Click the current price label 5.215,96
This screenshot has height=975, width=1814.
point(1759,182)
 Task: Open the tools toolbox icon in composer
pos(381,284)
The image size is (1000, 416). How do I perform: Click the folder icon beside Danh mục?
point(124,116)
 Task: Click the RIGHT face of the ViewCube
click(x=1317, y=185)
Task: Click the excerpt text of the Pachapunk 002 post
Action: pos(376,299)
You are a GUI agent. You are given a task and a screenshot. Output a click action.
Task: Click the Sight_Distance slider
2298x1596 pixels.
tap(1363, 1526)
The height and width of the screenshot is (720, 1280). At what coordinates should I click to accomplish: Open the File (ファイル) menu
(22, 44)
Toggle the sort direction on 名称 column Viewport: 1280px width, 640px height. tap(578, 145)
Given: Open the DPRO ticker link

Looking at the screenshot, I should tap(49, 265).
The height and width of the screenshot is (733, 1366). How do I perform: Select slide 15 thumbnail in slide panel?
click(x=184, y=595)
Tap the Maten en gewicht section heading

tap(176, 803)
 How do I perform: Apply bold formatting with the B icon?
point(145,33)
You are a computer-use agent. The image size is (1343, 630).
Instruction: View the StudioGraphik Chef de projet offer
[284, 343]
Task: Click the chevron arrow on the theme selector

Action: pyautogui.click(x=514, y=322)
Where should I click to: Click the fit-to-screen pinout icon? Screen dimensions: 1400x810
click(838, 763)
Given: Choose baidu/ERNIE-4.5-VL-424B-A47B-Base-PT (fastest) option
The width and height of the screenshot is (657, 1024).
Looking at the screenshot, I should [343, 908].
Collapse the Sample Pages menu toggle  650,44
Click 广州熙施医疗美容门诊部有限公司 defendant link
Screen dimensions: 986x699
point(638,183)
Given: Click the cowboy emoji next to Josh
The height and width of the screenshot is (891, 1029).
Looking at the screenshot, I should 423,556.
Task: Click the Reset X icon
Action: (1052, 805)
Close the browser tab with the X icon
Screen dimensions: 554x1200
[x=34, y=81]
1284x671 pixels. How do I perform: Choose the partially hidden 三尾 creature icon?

────────────────────────────────────────

*The task*:
Once more and in full, please write out the listing above exactly.

*Response area*:
Click the current price label 5.215,96
This screenshot has height=975, width=1814.
point(1759,182)
 Task: Open the tools toolbox icon in composer
pos(381,284)
The image size is (1000, 416). How do I perform: Click the folder icon beside Danh mục?
point(124,116)
 Task: Click the RIGHT face of the ViewCube
click(x=1317, y=185)
Task: Click the excerpt text of the Pachapunk 002 post
Action: pos(376,299)
You are a GUI agent. You are given a task and a screenshot. Output a click action.
Task: Click the Sight_Distance slider
2298x1596 pixels.
tap(1363, 1526)
The height and width of the screenshot is (720, 1280). At what coordinates should I click to accomplish: Open the File (ファイル) menu
(22, 44)
Toggle the sort direction on 名称 column Viewport: 1280px width, 640px height. tap(578, 145)
Given: Open the DPRO ticker link

Looking at the screenshot, I should tap(49, 265).
The height and width of the screenshot is (733, 1366). How do I perform: Select slide 15 thumbnail in slide panel?
click(x=184, y=595)
Tap the Maten en gewicht section heading

tap(176, 803)
 How do I perform: Apply bold formatting with the B icon?
point(145,33)
You are a computer-use agent. The image size is (1343, 630).
Instruction: View the StudioGraphik Chef de projet offer
[284, 343]
Task: Click the chevron arrow on the theme selector

Action: pyautogui.click(x=514, y=322)
Where should I click to: Click the fit-to-screen pinout icon? Screen dimensions: 1400x810
click(838, 763)
Given: Choose baidu/ERNIE-4.5-VL-424B-A47B-Base-PT (fastest) option
The width and height of the screenshot is (657, 1024).
Looking at the screenshot, I should [343, 908].
Collapse the Sample Pages menu toggle  650,44
Click 广州熙施医疗美容门诊部有限公司 defendant link
Screen dimensions: 986x699
point(638,183)
Given: Click the cowboy emoji next to Josh
The height and width of the screenshot is (891, 1029).
Looking at the screenshot, I should 423,556.
Task: Click the Reset X icon
Action: (1052, 805)
Close the browser tab with the X icon
Screen dimensions: 554x1200
[x=34, y=81]
1284x671 pixels. How do I perform: Choose the partially hidden 三尾 creature icon?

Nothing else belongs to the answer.